Entries supplied.
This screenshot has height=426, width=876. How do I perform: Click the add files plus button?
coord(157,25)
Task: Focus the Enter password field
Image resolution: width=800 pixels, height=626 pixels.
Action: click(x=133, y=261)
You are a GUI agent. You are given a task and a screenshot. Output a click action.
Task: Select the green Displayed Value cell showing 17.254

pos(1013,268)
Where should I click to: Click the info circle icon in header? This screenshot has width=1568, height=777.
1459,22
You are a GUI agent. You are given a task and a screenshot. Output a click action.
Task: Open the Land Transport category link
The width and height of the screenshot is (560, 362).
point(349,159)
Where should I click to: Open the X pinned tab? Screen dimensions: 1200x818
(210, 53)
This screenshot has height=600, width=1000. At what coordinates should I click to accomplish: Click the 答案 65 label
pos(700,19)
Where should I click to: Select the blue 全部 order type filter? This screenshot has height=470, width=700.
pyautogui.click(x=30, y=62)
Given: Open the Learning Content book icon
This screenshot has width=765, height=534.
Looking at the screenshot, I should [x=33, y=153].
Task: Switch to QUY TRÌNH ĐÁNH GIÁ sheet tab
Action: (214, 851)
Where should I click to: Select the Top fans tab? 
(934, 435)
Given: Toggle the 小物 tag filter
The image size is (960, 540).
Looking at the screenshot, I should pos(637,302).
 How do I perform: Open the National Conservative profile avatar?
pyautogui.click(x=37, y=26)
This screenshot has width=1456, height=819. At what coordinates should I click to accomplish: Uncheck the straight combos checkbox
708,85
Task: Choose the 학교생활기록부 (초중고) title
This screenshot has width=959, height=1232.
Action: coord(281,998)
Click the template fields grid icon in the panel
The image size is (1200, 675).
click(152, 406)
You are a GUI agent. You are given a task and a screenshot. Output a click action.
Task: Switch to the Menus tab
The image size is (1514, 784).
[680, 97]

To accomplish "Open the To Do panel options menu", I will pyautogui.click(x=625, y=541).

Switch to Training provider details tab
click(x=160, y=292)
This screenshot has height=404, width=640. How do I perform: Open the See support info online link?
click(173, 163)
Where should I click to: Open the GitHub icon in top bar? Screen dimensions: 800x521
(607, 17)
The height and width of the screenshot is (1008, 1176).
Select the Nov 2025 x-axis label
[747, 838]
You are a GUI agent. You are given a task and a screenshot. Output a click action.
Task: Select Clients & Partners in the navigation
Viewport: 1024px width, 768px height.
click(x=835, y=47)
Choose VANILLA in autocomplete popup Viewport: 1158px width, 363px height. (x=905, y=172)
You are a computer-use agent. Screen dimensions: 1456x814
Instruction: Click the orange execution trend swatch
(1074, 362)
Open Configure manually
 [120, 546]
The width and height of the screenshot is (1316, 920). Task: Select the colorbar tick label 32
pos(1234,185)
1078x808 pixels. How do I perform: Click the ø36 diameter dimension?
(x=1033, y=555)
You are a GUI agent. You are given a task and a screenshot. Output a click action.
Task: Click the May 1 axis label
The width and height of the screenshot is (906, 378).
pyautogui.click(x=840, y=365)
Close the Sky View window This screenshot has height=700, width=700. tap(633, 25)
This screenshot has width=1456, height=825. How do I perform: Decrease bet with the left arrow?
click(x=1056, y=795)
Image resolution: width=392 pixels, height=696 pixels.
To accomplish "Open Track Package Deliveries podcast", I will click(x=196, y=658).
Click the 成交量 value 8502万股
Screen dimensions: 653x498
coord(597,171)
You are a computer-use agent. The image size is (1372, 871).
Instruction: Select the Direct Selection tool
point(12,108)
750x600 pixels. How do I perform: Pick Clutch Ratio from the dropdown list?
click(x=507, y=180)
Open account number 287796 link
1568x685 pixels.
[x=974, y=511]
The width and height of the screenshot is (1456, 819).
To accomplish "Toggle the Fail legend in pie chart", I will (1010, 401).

Task goal. Reproduce the lines of the listing above, from the line with "This screenshot has width=1456, height=825." through the end of the listing.

Result of the exercise.
This screenshot has width=1456, height=825. How do I perform: Decrease bet with the left arrow?
click(x=1056, y=795)
Image resolution: width=392 pixels, height=696 pixels.
To accomplish "Open Track Package Deliveries podcast", I will click(x=196, y=658).
Click the 成交量 value 8502万股
Screen dimensions: 653x498
coord(597,171)
You are a computer-use agent. The image size is (1372, 871).
Instruction: Select the Direct Selection tool
point(12,108)
750x600 pixels. How do I perform: Pick Clutch Ratio from the dropdown list?
click(x=507, y=180)
Open account number 287796 link
1568x685 pixels.
[x=974, y=511]
The width and height of the screenshot is (1456, 819).
To accomplish "Toggle the Fail legend in pie chart", I will (1010, 401).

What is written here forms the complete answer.